- Born: August 2, 1950 Passaic, New Jersey
- Died: April 23, 2010 (aged 59)
- Occupation: Activist
- Known for: Co-founder of the Chicago Black Lesbians and Gays organization

= Renae Ogletree =

Chicago activist

Renae Ogletree (August 2, 1950 – April 23, 2010) was an activist in Chicago known for co-founding the Chicago Black Lesbians and Gays organization.

Ogletree was born in Passaic, New Jersey, one of six children. She attended Georgian Court University and Montclair State University. She moved to Chicago to work for the Boys & Girls Clubs.

Ogletree advocated for youth through various organizations including the Better Boys Foundation, the Chapin Hall Center for Children, and the Chicago Youth Agency Partnership.
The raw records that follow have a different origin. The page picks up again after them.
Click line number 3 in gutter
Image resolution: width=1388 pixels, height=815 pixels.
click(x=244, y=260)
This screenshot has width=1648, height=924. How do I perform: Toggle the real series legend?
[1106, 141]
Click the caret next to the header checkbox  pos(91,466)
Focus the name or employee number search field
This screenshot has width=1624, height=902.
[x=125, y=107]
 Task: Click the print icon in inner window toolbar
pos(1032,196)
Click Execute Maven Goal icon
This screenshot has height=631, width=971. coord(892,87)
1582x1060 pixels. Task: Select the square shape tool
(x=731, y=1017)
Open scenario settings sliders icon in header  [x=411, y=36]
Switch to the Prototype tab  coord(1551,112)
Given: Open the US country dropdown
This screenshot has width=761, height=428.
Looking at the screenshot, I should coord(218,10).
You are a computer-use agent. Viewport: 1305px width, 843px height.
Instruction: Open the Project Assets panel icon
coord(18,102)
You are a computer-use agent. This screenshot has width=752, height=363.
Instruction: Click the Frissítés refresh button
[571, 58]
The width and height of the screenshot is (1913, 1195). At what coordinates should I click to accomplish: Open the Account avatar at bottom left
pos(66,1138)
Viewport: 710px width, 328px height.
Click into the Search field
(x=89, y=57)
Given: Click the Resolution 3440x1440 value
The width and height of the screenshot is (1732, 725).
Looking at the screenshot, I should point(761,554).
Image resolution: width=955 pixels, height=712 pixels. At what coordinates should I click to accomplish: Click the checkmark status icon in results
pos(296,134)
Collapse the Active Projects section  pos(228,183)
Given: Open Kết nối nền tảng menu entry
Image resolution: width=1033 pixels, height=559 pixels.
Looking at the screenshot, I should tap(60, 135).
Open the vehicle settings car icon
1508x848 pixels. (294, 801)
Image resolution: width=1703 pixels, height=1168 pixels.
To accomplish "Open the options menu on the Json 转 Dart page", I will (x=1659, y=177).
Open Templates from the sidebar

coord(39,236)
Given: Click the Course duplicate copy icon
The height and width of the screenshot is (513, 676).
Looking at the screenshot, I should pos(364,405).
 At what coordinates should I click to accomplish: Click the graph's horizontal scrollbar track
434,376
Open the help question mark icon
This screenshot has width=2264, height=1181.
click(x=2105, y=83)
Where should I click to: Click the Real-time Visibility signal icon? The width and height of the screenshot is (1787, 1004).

In addition to co-founding Chicago Black Lesbians and Gays, Ogletree was involved with the LGBT organizations, including AIDS Walk Chicago, the National Black Lesbian and Gay Leadership Forum, and the Lesbian Community Cancer Project.

In 1997, she received the Chicago Commission on Human Relations Award. Ogletree was inducted into the Chicago LGBT Hall of Fame in 1998

Ogletree died on April 23, 2010. Congressman Mike Quigley delivered a eulogy for Ogletree on the United States House of Representatives floor on April 28, 2010.